ESGVOC API#
Overview#
The ESGVOC Python API provides a powerful and read-only interface to query controlled vocabularies. Users can retrieve, search, and validate vocabulary terms programmatically using a clean and intuitive API.
Key features#
The API offers three main types of functions:
- Retrieve functions ( - get_*)- Fetch collections, terms or data descriptors. 
- Examples: - Retrieve all data descriptors in the universe CV. 
- Retrieve all terms within a specific collection or project. 
- Retrieve a collection in a specific project. 
 
 
- Search functions ( - find_*)- Search for terms based on expression (keywords, wildcard * and boolean operators). 
- Examples: - Search for terms in a data descriptor. 
- Search for terms within a project or collection. 
 
 
- Validation functions ( - valid_*)- Validate the compliance of an input string with controlled vocabulary rules (i.e., DRS name). 
- Examples: - Check if a term is valid within a collection. 
- Check if a term is valid within a project. 
 
 
Example usage#
Below are some examples of how to use the API. For complete documentation, refer to the API documentation or the Notebook Guide.
import esgvoc.api as ev
# Retrieve Functions
ev.get_all_data_descriptors_in_universe()
ev.get_all_terms_in_data_descriptor(data_descriptor_id="activity")
ev.get_term_in_universe(term_id='ipsl')
ev.get_term_in_data_descriptor(data_descriptor_id='institution', term_id='ipsl')
ev.get_data_descriptor_in_universe(data_descriptor_id='variable')
ev.get_all_projects()
ev.get_all_collections_in_project(project_id="cmip6plus")
ev.get_all_terms_in_collection(project_id="cmip6plus", collection_id="activity_id")
ev.get_project(project_id='cmip6')
ev.get_term_in_project(project_id='cmip6', term_id='ipsl')
ev.get_term_in_collection(project_id='cmip6', collection_id='institution_id', term_id='ipsl')
ev.get_collection_in_project(project_id='cmip6', collection_id='variable_id')
# Search Functions
ev.find_data_descriptors_in_universe(expression='var*')
ev.find_terms_in_data_descriptor(expression='aerchemmip', data_descriptor_id="activity")
ev.find_terms_in_universe(expression="aer*mip")
ev.find_items_in_universe(expression='ParIS NOT CNES')
ev.find_collections_in_project(expression='_id', project_id='cmip6')
ev.find_terms_in_collection(expression='aerchemmip', project_id='cmip6', collection_id="activity")
ev.find_terms_in_project(expression="aer*mip", project_id='cmip6')
ev.find_items_in_project(expression='ParIS AND ipsl', project_id='cmip6', limit=10)
# Validation Functions
ev.valid_term_in_collection(value="ipsl", project_id="cmip6plus", collection_id="institution_id")
ev.valid_term_in_project(value="some_term", project_id="cmip6plus")

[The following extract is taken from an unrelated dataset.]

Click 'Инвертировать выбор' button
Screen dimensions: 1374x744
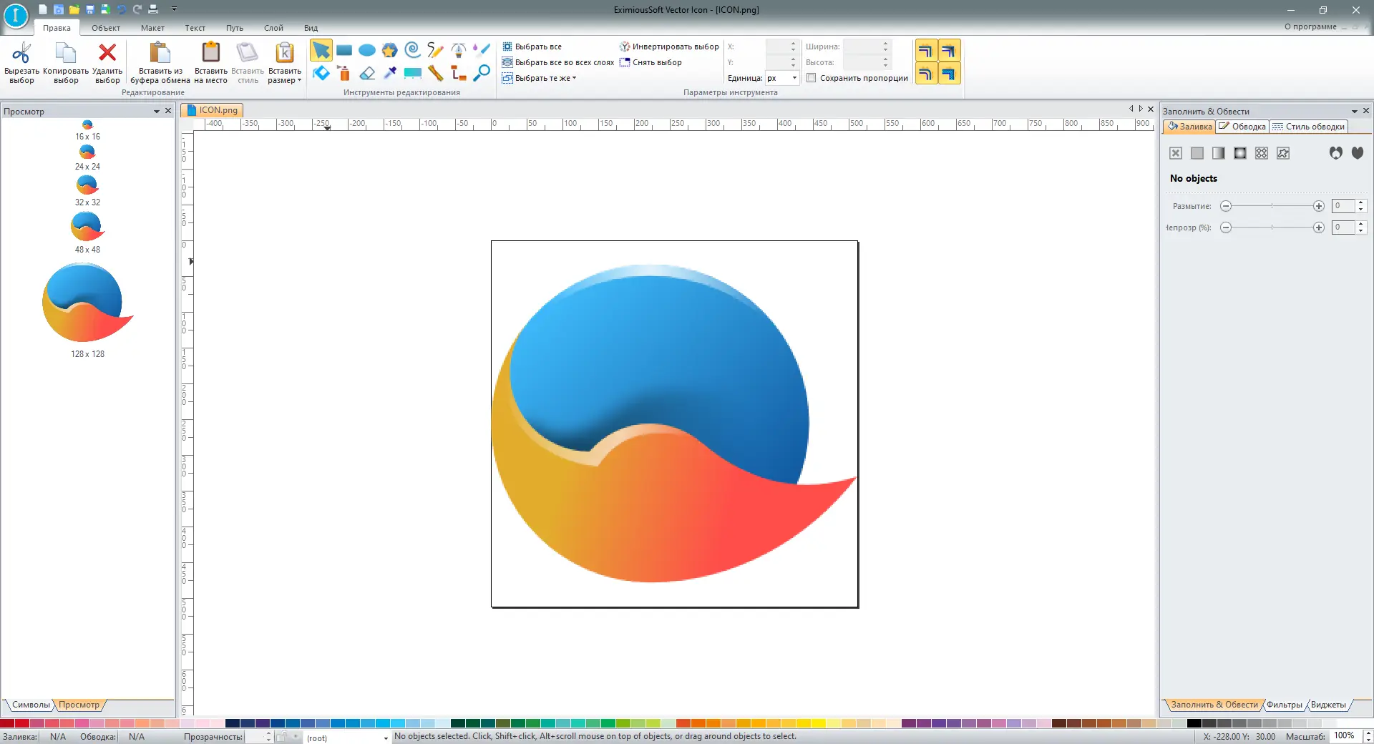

Structured data with Pydantic models#
One of the key benefits of using this library is that the returned terms are Pydantic objects representing the requested terms. This provides several advantages:
Structured data#
Each term is encapsulated in a well-defined Pydantic model, ensuring that the data is structured and adheres to a defined schema.
Ease of integration#
Since Pydantic objects are Python-native and compatible with many frameworks, the terms can be seamlessly integrated into third-party software, such as:
- Web Frameworks: Using terms directly in APIs or web applications (e.g., FastAPI, Django). 
- Data Pipelines: Injecting validated terms into ETL workflows or analytics systems. 
- Configuration Management: Mapping terms into application configurations or schemas.